Friday, September 11, 2015


We parents say we had it harder.  "We walked to school uphill both ways. Kids today are the couch potatoes, the 'soft Americans' President Kennedy was so concerned about, even way back in the 1960s."

Who is to blame? We shuttle them from school to soccer to ballet practice. We make their orthodontist appointments for them.

should know better.

At 10 I was sent to Vermont to stay for two weeks to help out my namesake aunt who had a natural food store yet I wouldn't dream of sending my kids anywhere near White River Junction. Let alone on a plane with a lanyard that said, "Unaccompanied Minor." It is so scary, just the thought. How did my parents let me go?

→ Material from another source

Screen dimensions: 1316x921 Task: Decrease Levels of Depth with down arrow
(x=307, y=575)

At 12 I went alone to British English to spend Easter with the children of a friend my grandfather had made during the war. When I think back on this it is with wonder. My parents: "Hey, let's send our oldest daughter across the Atlantic? Yes! That is an idea that is good. She will come back talking about crumpets."

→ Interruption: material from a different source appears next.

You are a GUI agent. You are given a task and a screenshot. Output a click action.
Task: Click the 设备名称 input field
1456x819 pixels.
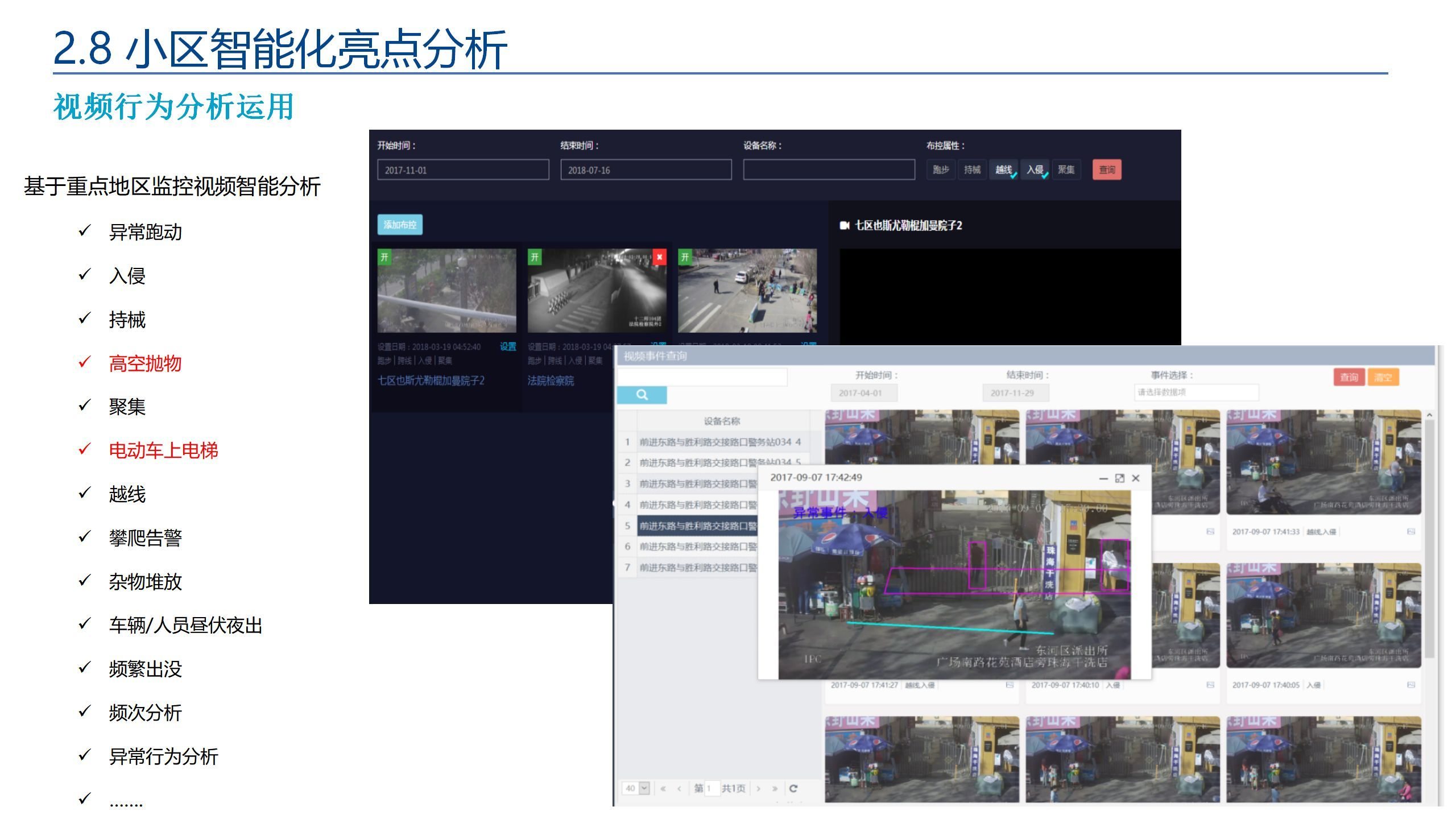coord(829,169)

Yet I butter my kids' toast and cut off the offending crusts. Sweetie, should you never encounter anything more odious or confusing than a Crust. Not baggage claim.

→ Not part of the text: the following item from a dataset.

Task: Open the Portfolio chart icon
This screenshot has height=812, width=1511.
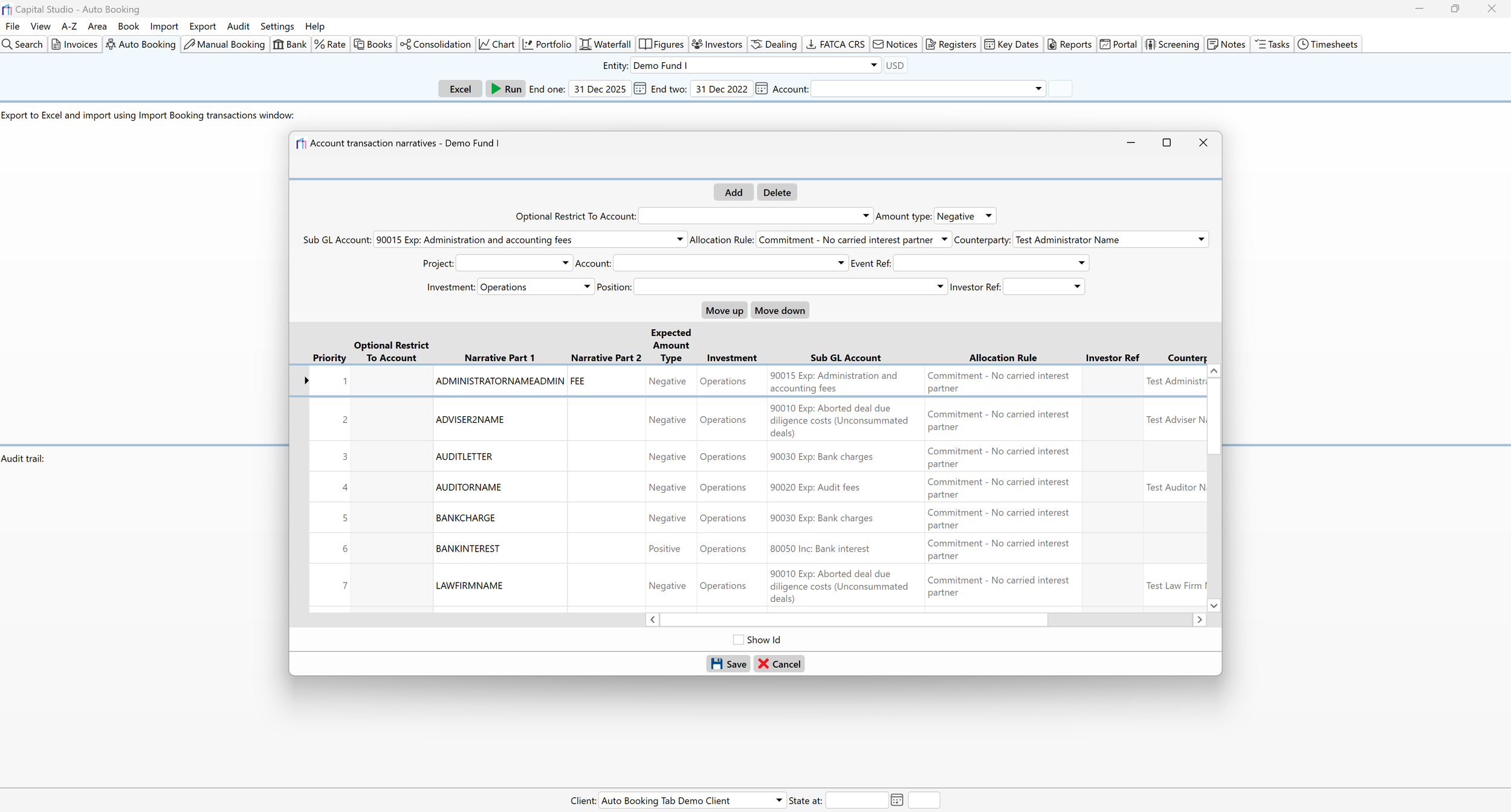Action: (528, 44)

Perhaps we ourselves -- modern parents -- are the feared soft Americans.

My protectiveness, and helicopterishness, and just plain fear -- and the fantasy that I have Control Over Every Outcome -- have gone too far.  I told Husb. recently that I want to get our son, 10, full-protective body armor of the old-fashioned Japanese samurai type. His testosterone is kicking in, playing havoc with his executive function. He is rash, stubborn, and thrill-seeking.

He is biking his cheap mountain bike down cement staircases around the private school campus where we live while hooting, "While biking with no hands I can do a bunny hop! Watch me, Mommy!" and no doubt unsettling fundraising.

But, I have to remember Mark Twain. He said, "A man who carries at cat by the tail learns something he can learn in no other way."

So, go with gusto, son, bike down those terrifyingly steep crumbling stairs, sweet cherub, whose newborn scent I can still sometimes detect under the feverish tweenerish sweat.

I will be there, as a the kind of mother I have become, to freak out completely, when you fall.